▸ TEXT SECTION
Gas storage tanks at sunset.

Iurii Garmash

Amidst the Ukraine War and the ensuing chaos in the energy markets, there was another potentially pivotal development in energy this summer. On the last day of June, the Supreme Court handed down West Virginia v EPA and struck down the Clean Power Plan. The vote fell cleanly along party lines, with all six Republican justices in the majority and all three Democratic justices dissenting.

West Virginia was one of 27 states in the litigation, but it's an appropriate choice of representative in the headline name as West Virginia is the home of much of the coal production the case was launched to save. But while the natural gas industry (NYSEARCA:UNG) certainly does have reason to cheer, the oil industry will probably be more or less indifferent. And companies like Peabody (BTU) and Arch (ARCH) will soon find this case is nothing but a lump of coal (sorry, couldn’t resist) in their stocking. WV v EPA will, however, prove to be a major catalyst for the gas industry in the years to come, if indeed the Republican victory over the last Democratic climate plan is answered by the Democrats with a new one.

Long-Term Fundamentals Only

One quick note: this article will examine this new decision through the prism of the long-term fundamentals of various companies. Right now, with the Ukraine War still raging, obviously gas, oil and coal are all spiking - gas prices are at 14-year highs and actually threatening to break back into double digits, which is not a sentence I thought I would ever write again - and there is money to be made from the energy sector pretty much all over.

▸ STATED TASK 1
Render this sentence from the article on West Virginia v EPA in Spanish: "On the last day of June, the Supreme Court handed down West Virginia v EPA and struck down the Clean Power Plan."
▸ STATED TASK 2
Pick up the article on West Virginia v EPA after its final sentence and keep writing it.

▸ Rows of pointing data

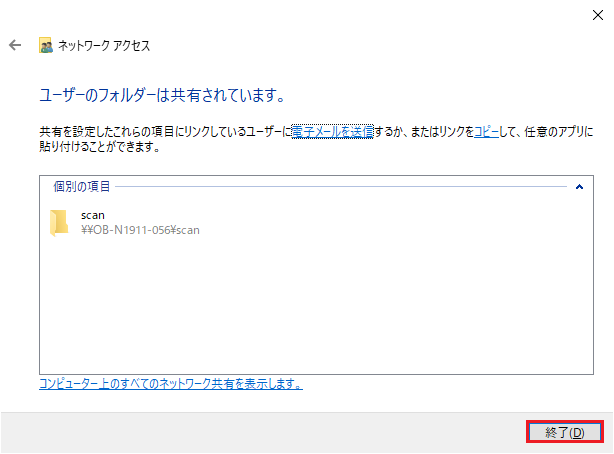Click the ¥¥OB-N1911-056¥scan network path text
This screenshot has width=614, height=454.
(140, 230)
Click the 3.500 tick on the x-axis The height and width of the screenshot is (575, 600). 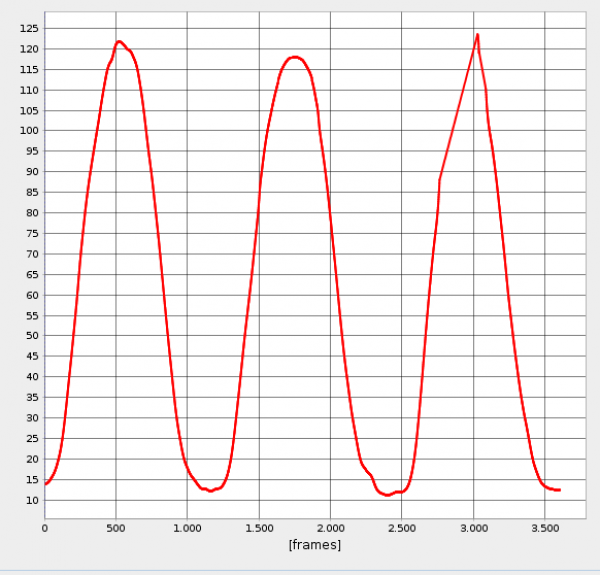point(544,526)
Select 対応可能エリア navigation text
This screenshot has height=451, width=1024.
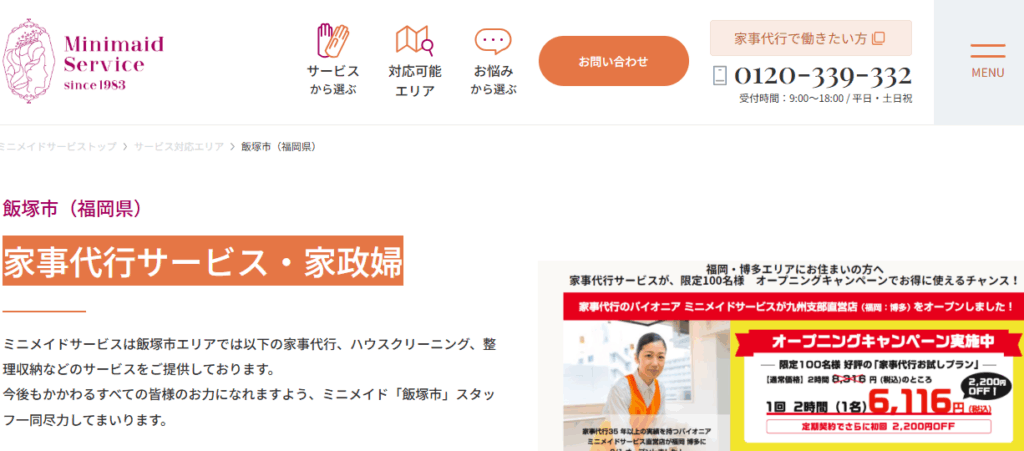[415, 81]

▸ ANSWER 1
El último día de junio, la Corte Suprema dictó el fallo West Virginia v EPA y anuló el Plan de Energía Limpia.

▸ ANSWER 2
You certainly could - and many are - write articles about the short-term movements in the gas markets. However, it would be difficult to write about the short-term implications of the Court’s decision since, as I will, show, there almost certainly aren’t any. The decision does, however, have significant long-term implications, by which time the war will probably be over, one way or the other. So the elephant in the room is the Ukraine War, but I largely intend to ignore it.

Minimal Short-Term Impact

There are a few reasons the decision probably has minimal short-term implications.

Cancelling A Forgotten Plan

It’s worth noting that the Clean Power Plan was never going to be implemented anyway. It was proposed by the Obama Administration, withdrawn by the Trump Administration before it could be implemented, and has not been reintroduced by the Biden Administration, who told the Court they’re not planning on doing so. So the Court literally ruled against implementing a plan no one was planning on implementing.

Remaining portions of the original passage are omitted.